Diversos estudios han demostrado que los productos sin tabaco y de riesgo reducido, como los cigarrillos electrónicos (vapes) y las bolsas de nicotina, son herramientas efectivas para que los fumadores abandonen el tabaco tradicional y opten por alternativas menos nocivas. Estos productos innovadores brindan una opción que satisface la dependencia de la nicotina sin exponer a los usuarios a las sustancias cancerígenas presentes en los cigarrillos convencionales.
Sin embargo, ciertos opositores parecen ignorar el potencial de estas alternativas para salvar vidas, enfocándose erróneamente en rechazar cualquier forma de consumo de nicotina. Es crucial establecer una clara distinción entre fumar y el simple consumo de nicotina. Mientras que fumar es la principal causa del cáncer de pulmón y otras enfermedades mortales, la nicotina, aunque adictiva, no es en sí misma una sustancia cancerígena, según la Organización Mundial de la Salud.
SUECIA, UN EJEMPLO DE LOS BENEFICIOS DE LOS NGP
Suecia ofrece un ejemplo contundente de los beneficios de estos productos alternativos. El país escandinavo ha logrado reducir significativamente su tasa de tabaquismo y se encuentra en camino de convertirse en la primera nación en alcanzar el estatus de «libre de humo». Además, Suecia registra la incidencia más baja de cáncer de pulmón en Europa, con una tasa de mortalidad por esta enfermedad que es menos de la mitad del promedio de la Unión Europea.
Estos logros de salud pública son el resultado del uso prolongado del «snus», un producto tradicional de tabaco oral, que ha permitido a muchos suecos dejar de fumar y ha reducido la carga de enfermedades relacionadas con el tabaco. En años recientes, la aceptación de productos modernos y menos dañinos, como los vapes y las bolsas de nicotina, ha acelerado aún más la disminución del tabaquismo en el país.
A pesar de estas evidencias, los activistas antitabaco en Kenia, muchas veces influenciados por fondos de organizaciones extranjeras, sostienen que los vapes y las bolsas de nicotina son una «puerta de entrada» al tabaquismo. Sin embargo, la experiencia de Suecia desmiente esta afirmación, ya que su tasa de tabaquismo entre jóvenes de 16 a 29 años es la más baja de Europa, situándose en solo un 3%.

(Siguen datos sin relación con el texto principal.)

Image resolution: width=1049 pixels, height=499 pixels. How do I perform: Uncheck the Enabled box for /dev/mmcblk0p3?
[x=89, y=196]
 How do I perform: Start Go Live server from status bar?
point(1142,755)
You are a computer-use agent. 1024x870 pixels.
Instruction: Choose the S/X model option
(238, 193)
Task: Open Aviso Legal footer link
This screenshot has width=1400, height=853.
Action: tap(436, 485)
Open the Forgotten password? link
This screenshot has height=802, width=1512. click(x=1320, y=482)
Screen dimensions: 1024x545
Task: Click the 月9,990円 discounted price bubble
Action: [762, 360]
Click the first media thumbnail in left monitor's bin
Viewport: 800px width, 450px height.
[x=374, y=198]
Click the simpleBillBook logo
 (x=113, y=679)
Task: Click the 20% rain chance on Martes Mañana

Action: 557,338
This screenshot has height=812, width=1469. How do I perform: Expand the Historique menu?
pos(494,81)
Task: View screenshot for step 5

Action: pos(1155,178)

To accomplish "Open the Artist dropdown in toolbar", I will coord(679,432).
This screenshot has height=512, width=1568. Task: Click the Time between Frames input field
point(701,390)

El éxito de Suecia en la reducción del tabaquismo y la disminución de la mortalidad y morbilidad asociadas demuestra la importancia de hacer accesibles, aceptables y asequibles los productos alternativos de nicotina. En contraste, demonizar la nicotina y sus formas de consumo más seguras obstaculiza el avance de la salud pública y compromete los esfuerzos para reducir las alarmantes cifras de víctimas del cáncer de pulmón.